Trzecia osoba, która zginęła wskutek przejścia przez Grecję medikanu Ianos, czyli głębokiego niżu, to mężczyzna. Jego ciało znaleziono w niedzielę pod zawalonym dachem jego domu we wsi niedaleko miasta Karditsa w regionie Tesalia w środkowej części kraju - poinformowała agencja prasowa Athens News Agency.
Pozostałe dwie osoby, które poniosły śmierć, to starsza kobieta, która została odnaleziona martwa w zalanym domu w wiosce niedaleko miejscowości Farsala i 63-letni mężczyzna. Jego ciało znaleziono w pobliżu szpitala w Karditsie.
Nadal trwają poszukiwania 40-letniej kobiety z Karditsy.
Tysiące zalanych domów
Miasto Karditsa i okoliczne wsie zostały najbardziej doświadczone przez żywioł. Jak piszą lokalne media, ulewy zamieniły ten region w jezioro. Według szacunków zalanych zostało tam około pięć tysięcy domów. W gminie Mouzaki uszkodzony został ośrodek medyczny. Woda zalała drogi i zniszczyła mosty. Znalazły się pod nią pola uprawne, gospodarstwa rolne i cmentarz. Wylała pobliska rzeka Kalentzis Potamos, przerywając wały.
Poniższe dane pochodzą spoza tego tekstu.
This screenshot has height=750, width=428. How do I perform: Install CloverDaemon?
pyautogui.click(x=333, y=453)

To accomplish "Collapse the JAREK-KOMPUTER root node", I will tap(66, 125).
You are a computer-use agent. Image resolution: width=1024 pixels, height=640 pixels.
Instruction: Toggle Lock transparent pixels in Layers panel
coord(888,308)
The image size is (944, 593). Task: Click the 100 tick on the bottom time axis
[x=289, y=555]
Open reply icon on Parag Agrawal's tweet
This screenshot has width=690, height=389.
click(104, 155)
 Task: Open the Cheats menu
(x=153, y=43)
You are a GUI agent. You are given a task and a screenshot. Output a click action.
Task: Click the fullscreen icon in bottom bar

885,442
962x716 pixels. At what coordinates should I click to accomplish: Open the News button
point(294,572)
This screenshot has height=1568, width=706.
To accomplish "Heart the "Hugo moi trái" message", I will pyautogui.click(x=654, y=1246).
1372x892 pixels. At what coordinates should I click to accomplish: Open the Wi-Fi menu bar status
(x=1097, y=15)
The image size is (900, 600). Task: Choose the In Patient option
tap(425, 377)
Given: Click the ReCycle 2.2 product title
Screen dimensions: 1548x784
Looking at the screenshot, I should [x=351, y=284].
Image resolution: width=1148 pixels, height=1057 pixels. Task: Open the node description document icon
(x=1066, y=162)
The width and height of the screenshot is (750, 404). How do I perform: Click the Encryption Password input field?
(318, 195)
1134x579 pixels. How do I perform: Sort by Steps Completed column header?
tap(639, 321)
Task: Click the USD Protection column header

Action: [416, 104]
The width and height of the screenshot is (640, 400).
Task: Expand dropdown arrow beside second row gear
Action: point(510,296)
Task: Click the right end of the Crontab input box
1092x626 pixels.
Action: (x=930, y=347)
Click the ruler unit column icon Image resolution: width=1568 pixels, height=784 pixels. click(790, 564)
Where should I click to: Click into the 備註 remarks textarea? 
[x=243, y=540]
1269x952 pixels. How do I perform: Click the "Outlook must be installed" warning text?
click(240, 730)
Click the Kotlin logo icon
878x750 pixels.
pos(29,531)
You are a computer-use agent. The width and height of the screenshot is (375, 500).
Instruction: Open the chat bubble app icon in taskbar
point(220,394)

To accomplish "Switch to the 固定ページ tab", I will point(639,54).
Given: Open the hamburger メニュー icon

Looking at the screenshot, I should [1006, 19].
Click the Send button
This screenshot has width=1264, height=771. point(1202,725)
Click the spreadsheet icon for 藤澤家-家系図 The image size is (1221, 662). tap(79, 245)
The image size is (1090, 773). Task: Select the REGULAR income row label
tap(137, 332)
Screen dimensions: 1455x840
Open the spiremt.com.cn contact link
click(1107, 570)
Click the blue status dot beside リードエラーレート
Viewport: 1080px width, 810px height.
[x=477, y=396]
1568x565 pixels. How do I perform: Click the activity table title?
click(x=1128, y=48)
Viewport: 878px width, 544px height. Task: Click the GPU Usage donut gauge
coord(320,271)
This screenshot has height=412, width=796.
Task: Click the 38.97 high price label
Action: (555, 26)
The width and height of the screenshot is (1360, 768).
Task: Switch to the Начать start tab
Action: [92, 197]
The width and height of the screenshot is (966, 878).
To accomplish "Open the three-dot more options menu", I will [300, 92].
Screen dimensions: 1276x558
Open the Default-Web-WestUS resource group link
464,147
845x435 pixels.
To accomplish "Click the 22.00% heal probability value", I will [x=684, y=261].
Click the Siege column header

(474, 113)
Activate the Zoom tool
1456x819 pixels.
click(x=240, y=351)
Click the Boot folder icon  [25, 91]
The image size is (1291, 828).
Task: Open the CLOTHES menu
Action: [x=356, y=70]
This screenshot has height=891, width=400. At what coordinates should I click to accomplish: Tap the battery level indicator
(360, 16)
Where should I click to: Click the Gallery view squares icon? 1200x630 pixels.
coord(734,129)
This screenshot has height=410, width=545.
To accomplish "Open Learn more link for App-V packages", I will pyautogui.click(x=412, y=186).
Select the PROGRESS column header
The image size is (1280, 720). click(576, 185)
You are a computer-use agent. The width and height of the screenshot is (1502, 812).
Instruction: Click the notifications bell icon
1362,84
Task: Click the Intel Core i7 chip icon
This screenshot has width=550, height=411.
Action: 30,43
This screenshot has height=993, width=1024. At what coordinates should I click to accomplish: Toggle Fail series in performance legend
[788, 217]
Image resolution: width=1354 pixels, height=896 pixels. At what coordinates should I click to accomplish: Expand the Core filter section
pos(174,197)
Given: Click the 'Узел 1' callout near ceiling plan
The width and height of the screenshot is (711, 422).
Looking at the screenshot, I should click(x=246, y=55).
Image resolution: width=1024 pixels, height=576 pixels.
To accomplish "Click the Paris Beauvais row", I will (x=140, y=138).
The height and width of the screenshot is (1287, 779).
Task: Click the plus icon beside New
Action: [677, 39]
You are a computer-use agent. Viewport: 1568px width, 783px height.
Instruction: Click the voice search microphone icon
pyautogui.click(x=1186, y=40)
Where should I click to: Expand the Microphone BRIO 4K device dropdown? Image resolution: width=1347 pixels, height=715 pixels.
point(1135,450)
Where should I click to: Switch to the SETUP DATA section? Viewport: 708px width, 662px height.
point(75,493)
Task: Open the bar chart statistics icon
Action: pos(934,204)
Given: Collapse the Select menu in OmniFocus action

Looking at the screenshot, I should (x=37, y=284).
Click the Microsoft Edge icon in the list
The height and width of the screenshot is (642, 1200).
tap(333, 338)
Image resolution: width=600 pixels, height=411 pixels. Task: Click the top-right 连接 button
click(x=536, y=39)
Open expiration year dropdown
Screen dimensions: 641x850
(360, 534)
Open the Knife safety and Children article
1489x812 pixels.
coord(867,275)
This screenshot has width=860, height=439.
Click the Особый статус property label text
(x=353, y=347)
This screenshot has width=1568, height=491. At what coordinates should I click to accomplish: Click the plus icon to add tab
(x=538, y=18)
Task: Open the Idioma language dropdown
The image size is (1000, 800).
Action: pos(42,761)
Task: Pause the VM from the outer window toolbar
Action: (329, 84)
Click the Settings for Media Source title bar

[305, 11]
Premier Grecji Kyriakos Mitsotakis, który ma odwiedzić te miejsca w poniedziałek, zapowiedział pomoc poszkodowanym.
Prawie 2,5 tysiąca interwencji
Straż pożarna podała, że odkąd burza dotarła do Grecji, odnotowano ponad 2450 wezwań. Interwencje dotyczyły głównie ratowania uwięzionych w budynkach ludzi, usuwania powalonych drzew i wypompowywania wody z budynków.
Medikan spowodował także przerwy w dostawie prądu na Wyspach Jońskich i zachodnim Peloponezie.
W nocy z soboty na niedzielę Ianos dotarł nad Kretę. Intensywne opady deszczu zalały tam ulice i sklepy.
Medikany to głębokie niże, które przeważnie tworzą się nad Morzem Jońskim i Balearami. Powstają w wyniku napływu polarnego, chłodnego powietrza nad nagrzane wody morskie. Medikany, podobnie jak huragany, rozwijają się nad gorącymi, nagrzanymi po lecie wodami.